It all started when I walked past Tennessee Fried Chicken in Camberwell, pretty close to where I live. It’s clearly a knock-off KFC, and I wanted to know how many other chicken shops had the same name format: [American state] Fried Chicken.

The first thing to do is to get a list of all the restaurants in the UK. I spent a while wondering how to get this data, but then I remembered that my colleague Luke Stoughton once built a Tableau Public dashboard about food hygiene ratings in the UK. All UK chicken shops – hopefully! – are inspected by the Food Standards Agency. So, Luke kindly showed me his Alteryx workflow for scraping the data from the FSA API, and I adjusted it to look for chicken shops.

My first line of inquiry is pretty stringent: how many chicken shops in the UK are called “X Fried Chicken” where X is an American state which isn’t Kentucky?

Turns out it’s 34. “Tennessee Fried Chicken” – including variants such as Tenessee and Tennesse – is the most popular with 13 chicken shops. The next highest is Kansas with six, which I’m assuming is so the owners can refer to their shops as KFC, although maybe the owner/s just really like tornadoes, wheat, and/or the Wizard of Oz. Then there’s four Californias, a couple of Floridas, and one each of Arizona, Georgia, Michigan, Mississippi, Montana, Ohio, Texas, and Virginia.

════════════════════

(WHAT YOU NEED TO DO):
- a) In the passage about chicken shop names, which state name is used by the most UK chicken shops, and how many shops use it?
- b) Translate this sentence from the passage about chicken shop names into Spanish: "The first thing to do is to get a list of all the restaurants in the UK."

(MATERIAL PROVIDED):
════════════════════

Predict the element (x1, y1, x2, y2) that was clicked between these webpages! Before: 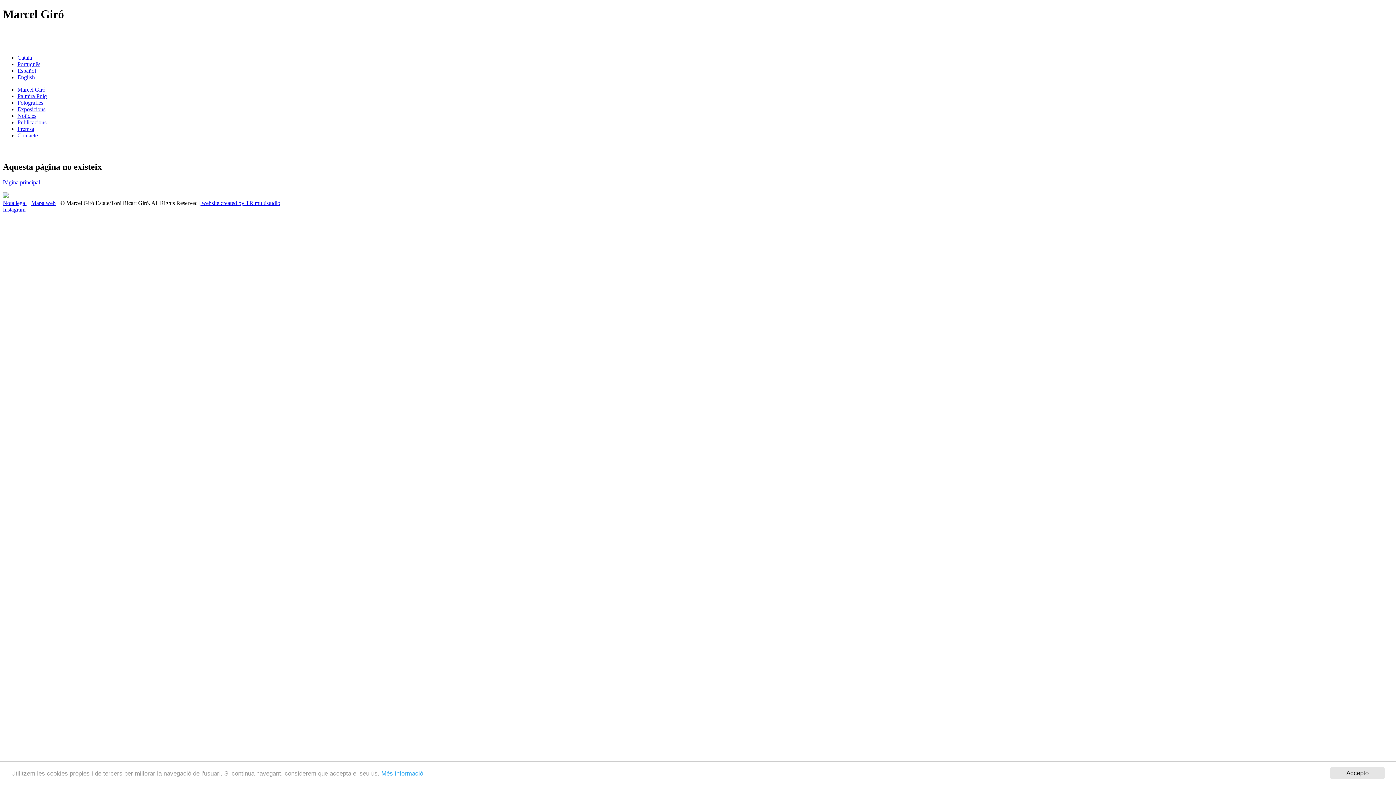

════════════════════

(OUTPUTS FOR THE TASKS):
- a) Tennessee, with 13 chicken shops.

- b) Lo primero que hay que hacer es conseguir una lista de todos los restaurantes del Reino Unido.